HONG KONG - The welcome by Chinese property developers to the news that insurance companies will be allowed to invest directly in real estate has been countered by financial analysts; they caution that the impact on the property market will not be as immediate or as strong as some expect.

The government, concerned that investment losses by an insurance company would hurt the interests of policy holders and thus may cause social instability, has imposed strict restrictions on an insurer's use of its capital, which mainly comes from policy premiums. The country's first Insurance Law, enacted in 1995, stipulated: "The use of the capital of an insurance company must

  

be restricted to bank deposits, trading in sovereign bonds, financial bonds and in other ways approved by the State Council."
These limited channels of investment in low-risk, low-yield bonds restricted the growth of insurers' profits, while also reducing their risks of losses.

The law was revised in 2002 to slightly broaden investment channels by allowing insurers, in principle, to buy and sell securities traded on the Shanghai and Shenzhen stock exchanges. The China Insurance Regulatory Commission (CIRC), the top watchdog of the industry, raised the quota for securities investment by an insurance firm from 5% of its total capital to the present 15%.

To further ease restrictions on investments by insurers, the Standing Committee of the National People's Congress made a second revision of the Insurance Law in February, expanding the investment range to include real estate. The revised law went into effect on October 1.

In practice, however, the stipulation needs to be further interpreted and explained by the relevant administrative authorities before it can be implemented, as was the case in allowing insurance companies to invest in securities.

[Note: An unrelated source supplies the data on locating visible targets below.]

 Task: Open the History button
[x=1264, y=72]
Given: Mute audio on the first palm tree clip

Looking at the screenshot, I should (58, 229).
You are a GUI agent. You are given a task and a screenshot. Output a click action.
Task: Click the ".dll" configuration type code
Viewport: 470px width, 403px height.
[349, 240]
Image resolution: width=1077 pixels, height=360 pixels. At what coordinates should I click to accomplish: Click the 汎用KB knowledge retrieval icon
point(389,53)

The CIRC has therefore drafted some rules on investment in real estate which will be presented to the insurance industry for consultation.

According to Chinese media, the draft rules set no quotas on property investment by an insurer - but this does not mean no quota will be set. The influential China Securities Journal said the quota would be announced when the rules formally went into effect.

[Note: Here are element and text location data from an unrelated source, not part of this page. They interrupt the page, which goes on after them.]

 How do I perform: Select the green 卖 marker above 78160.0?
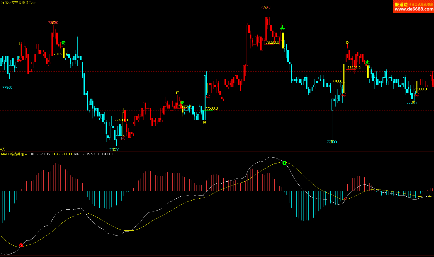pyautogui.click(x=63, y=43)
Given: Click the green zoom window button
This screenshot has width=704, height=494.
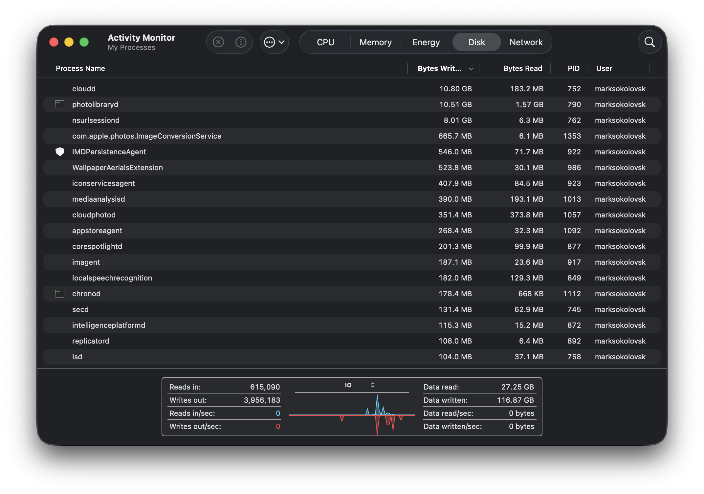Looking at the screenshot, I should (x=84, y=42).
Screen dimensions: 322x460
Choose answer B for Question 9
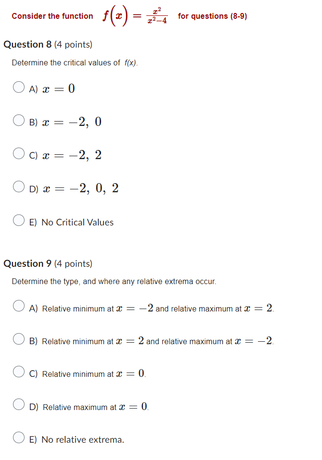click(19, 339)
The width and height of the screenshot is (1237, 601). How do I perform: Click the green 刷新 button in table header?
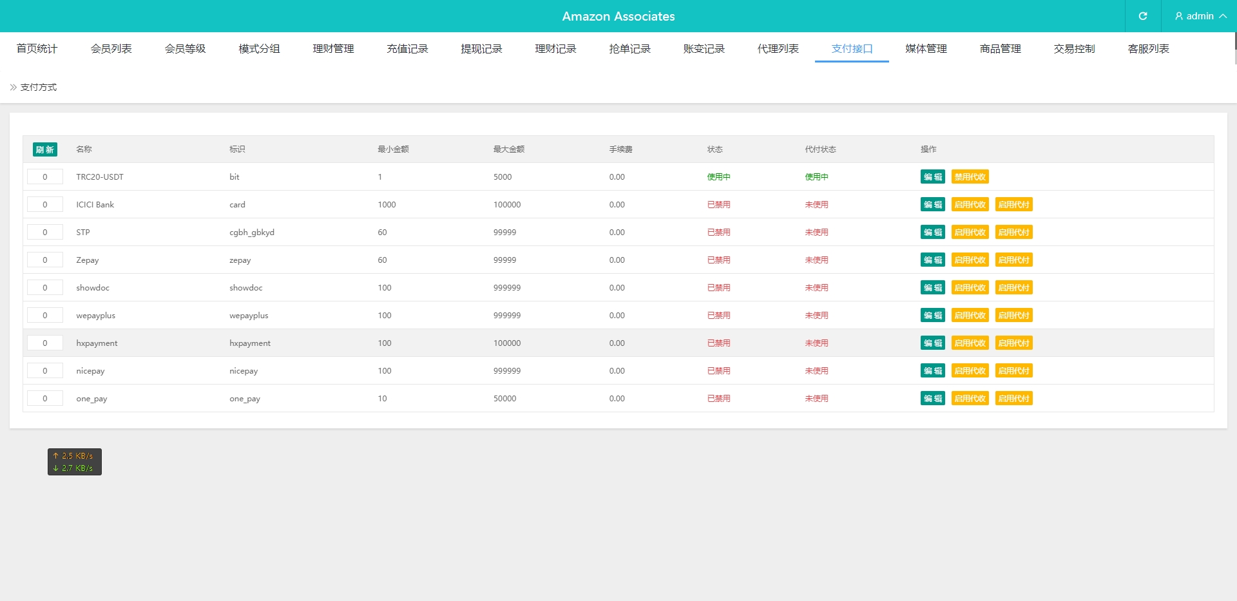pyautogui.click(x=45, y=149)
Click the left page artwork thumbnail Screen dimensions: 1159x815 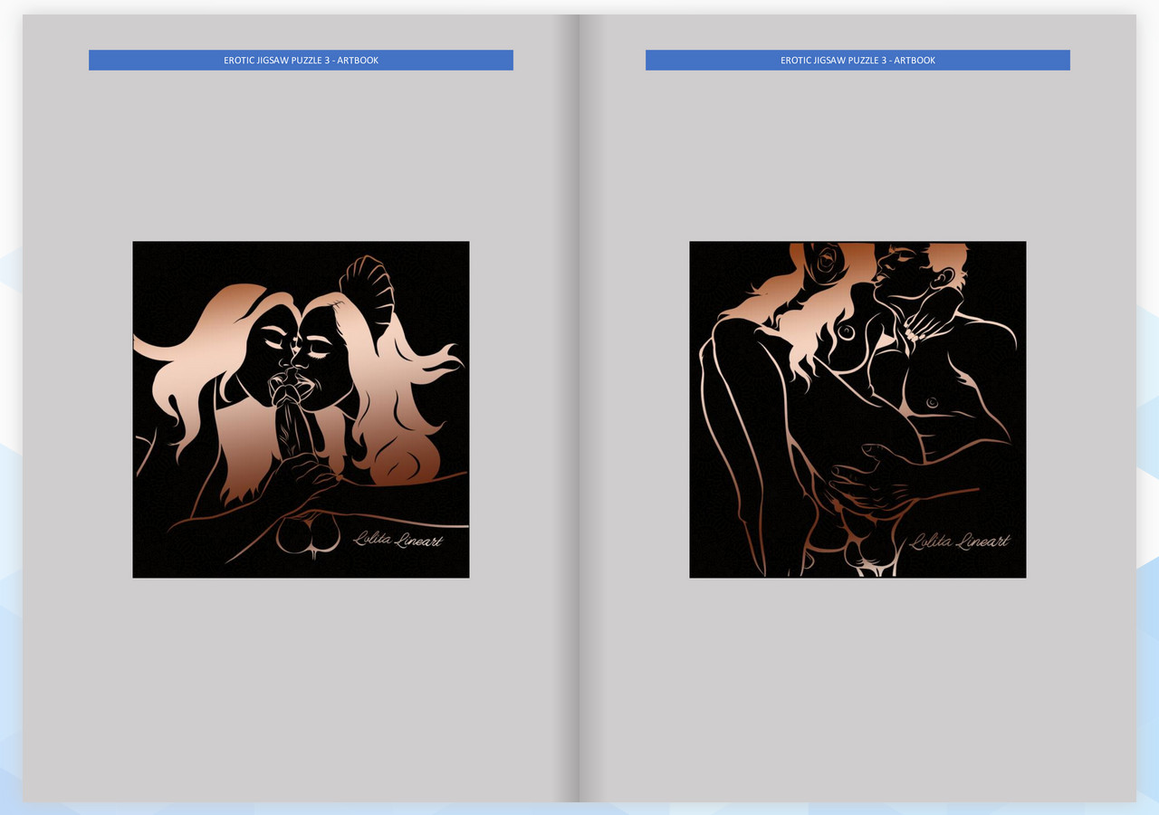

According to a study by China International Capital Corp Ltd (CICC), the country's first joint venture investment bank, the quota is likely to be 5%, gradually increasing to 15%. Statistics from CIRC, the insurance regulator, showed that by the end of last year, the total assets of all insurance companies in China had reached 3.34 trillion yuan (US$489 billion). If 5% of this is allowed to be invested in real estate, about 170 million yuan could enter the property market to start with. The CICC expects this could increase by between 15 billion yuan and 20 billion yuan each year, given the approximately 10% growth of the insurance industry in recent years.

Property developers are generally excited about the possible inflow of new funds into the market. A senior executive of a large developer in Shanghai told Xinhua that insurers may cooperate with big developers because they lacked experience and expertise in the real estate market. Hence, large developers will benefit more from the new policy.

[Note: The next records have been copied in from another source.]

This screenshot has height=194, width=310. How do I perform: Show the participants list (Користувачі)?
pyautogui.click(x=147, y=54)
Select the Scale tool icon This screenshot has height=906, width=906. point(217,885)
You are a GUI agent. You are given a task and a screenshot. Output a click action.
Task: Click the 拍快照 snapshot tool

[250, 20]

But according to both the CICC study and the China Securities Journal report, the insurance watchdog also intends to set restrictions on real estate investment by insurance firms. They will likely be banned from investing in property development, in building and buying residential housing and providing mortgages, thereby limiting them to buying and selling mainly office and retail space.

The price of office space in major cities is relatively low and stable compared with soaring prices in residential housing. The average price of apartments in Beijing's central business district is 55,000 yuan per square meter, compared with 31,000 yuan per square meter for office space, according to real estate consultancy DTZ.

Demand for office space is more directly affected by the real economy, according to the China Realty Research Center, so unless the economy becomes overheated, "hot money" normally would not pour in for speculation on office space because it is difficult to make a quick profit.

Even given the relatively slow process of developing offices in the larger cities such as Beijing, Shanghai, Guangzhou and Shenzhen, the possible inflow of 170 billion yuan or so is unlikely to have a significant impact. In such cities, a decent office building would already cost several hundred million yuan or even a few billion yuan.

Moreover, as with other reforms, Beijing has already opened the gate for insurers to invest in real estate. This was done by allowing some companies to buy office space for their own use - witness the headquarters of insurers such as China Life, Ping An and Taikang Life on Beijing's Financial Street. Insurers have already invested at least 20 billion yuan in office space, according to CIRC statistics.

Another question is whether insurance companies would immediately rush to invest in real estate once the gate was open. Li Anmin, vice general manager of Shenzhen-based Hua'an Insurance, told the China Securities Journal that the company was more inclined to invest in real estate investment trusts (REITs) to reduce risks. To directly invest in real estate, an insurance company may have to set up a special department, which would increase overheads. Also, it would be difficult to quickly find qualified professionals to handle real estate investment.

Consequently, the new policy is unlikely to have an immediate or significant impact on the real estate market. In the long run, investment by insurance funds should help the stable development of the property market, as such investment eyes long-term yields rather than large profits in a short period.